9th May 2012, two Christian preachers are lynched and burnt to death in Mombasa by what was alleged to be a staged attack by Muslims against the preachers who were carrying out evangelical activities in Changamwe area. Evangelical churches reproached these activities. Elsewhere, Christian leaders have voiced that the local municipality in Mombasa had pushed them in a corner and denied them land to erect churches, while Islamic extremists mocked the Bible and preached against Christianity.

On Sunday, 1st of July, twin grenade attacks occurred simultaneously at the Garissa Catholic Church and AIC churches leaving sixteen dead, amongst them two police officers manning the church, and sixty six injured. The attackers also used two firearms to open fire at the congregation.

It seems as though the terror attacks have taken a different turn, targeting congregants gathered in churches. The police force has been deploying officers to man churches especially in North Eastern Province. In the month of May, a similar occurrence was witnessed after a grenade was hurled inside a church in Nairobi's Ngara area on Sunday morning, killing one person and wounding fifteen others. It is unfortunate that the latest Al-Shabaab's stance is to try and wage a religious war by rallying the people of Somali to battle against the Kenyan forces who they now accuse of spreading Christianity in a country which Islam is prevalent.
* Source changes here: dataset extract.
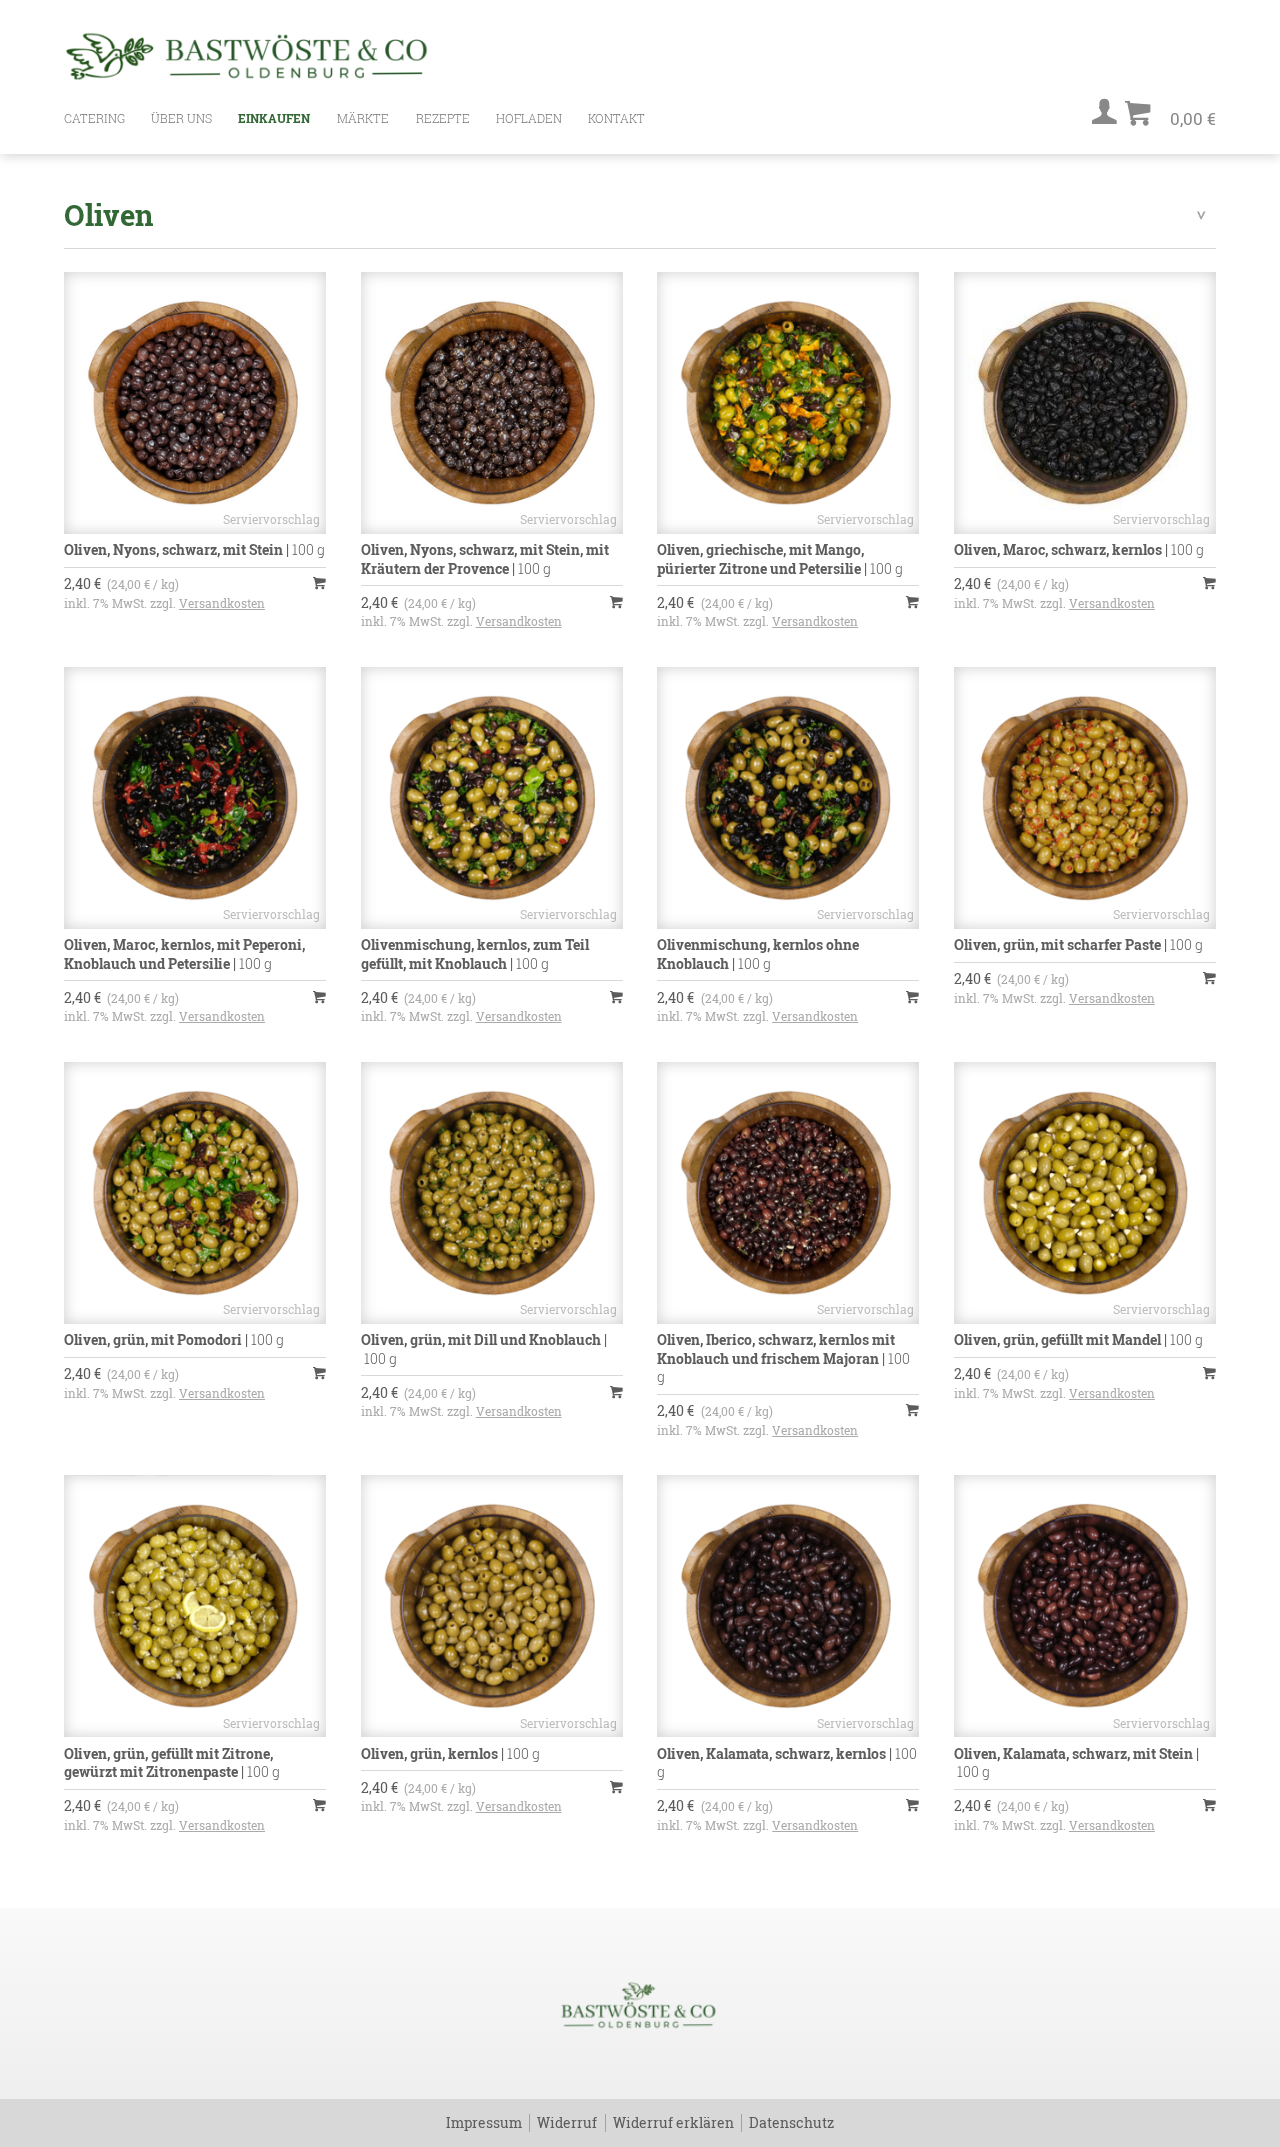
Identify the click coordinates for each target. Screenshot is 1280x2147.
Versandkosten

The KDF deny this accusation.

The most recent report shows police have today, 14th September 2012, recovered a cache of arms in Nairobi's Eastleigh estate, that were allegedly meant to be used for terror attacks on Sunday in the city. The reports further state that the terror attacks were targeting innocent Kenyans during Sunday's Church services.

The controversy of religious intolerance emerges to a substantial extent and this should not be overlooked as it may be the small leak that might sink a great ship. The issue, as earlier stated is not in Africa only and there have been victories experienced in the war against persecution. The most recent victory was that of Pastor Youcef Nadarkhani, an Iranian pastor who has been released from prison where he was held for over one thousand days! However this does not mean that it is the end of the struggle. There are many other people who are suffering in prisons and others in hiding because of their choice of religion. It is for this reason that an initiative dubbed 'The 48-Hours for Religious Freedom' has been organized to promote religious freedom and to raise awareness on the same.